When I was a kid I was surrounded by paper constantly (since its the only thing we had back then lol) and I never thought to use it as its own medium for art. I always thought you were supposed to write on it, or draw on it, or just do flat 2-Dimensional things with it. These days, Paper is its own art form – and its graphics have been upgraded to 3-D! lol.
I love paper, art, and crafts (as I have mentioned a few times before :D) – so naturally, papercraft is awesome. I am not the only one that thinks so either, apparently, paper craft has exploded all over the internet in recent years due to increased ability to create and share the files necessary to print out instructions for building and making paper models (not to mention the availability of home printers)
What Is Paper Craft?
I am glad you asked.
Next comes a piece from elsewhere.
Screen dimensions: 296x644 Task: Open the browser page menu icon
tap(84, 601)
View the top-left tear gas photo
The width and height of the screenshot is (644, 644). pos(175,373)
Paper as you know has a rich history (much like art), and we have been using it for a long time – it pretty much revolutionized the way we learn, share information, and communicate for centuries. Paper craft encompasses a large list of paper related art mediums. So lets dive into it a little bit and hopefully keep it short :D.
Paper craft is the collection of art forms employing paper or card as the primary artistic medium for the creation of three-dimensional objects. It is the most widely used material in arts and crafts. It lends itself to a wide range of techniques, as it can for instance be folded, cut, glued, moulded, stitched, or layered. Papermaking by hand is also an important paper craft. Painting and calligraphy though they are commonly applied as decoration are normally considered as separate arts or crafts.
Paper crafts are known in most societies that use paper, with certain kinds of crafts being particularly associated with specific countries or cultures. In much of the West, the term origami is used synonymously with paper folding, though the term properly only refers to the art of paper folding in Japan. Other forms of paper folding include Zhezhi (Chinese paper folding), Jong-ie-jeop-gi, from Korea, and Western paper folding, such as the traditional paper boats and paper planes.
In addition to the aesthetic value of paper crafts, various forms of paper crafts are used in the education of children. Paper is a relatively inexpensive medium, readily available, and easier to work with than the more complicated media typically used in the creation of three-dimensional artwork, such as ceramics, wood, and metals. It is also neater to work with than paints, dyes, and other coloring materials. Paper crafts may also be used in therapeutic settings, providing children with a safe and uncomplicated creative outlet to express feelings.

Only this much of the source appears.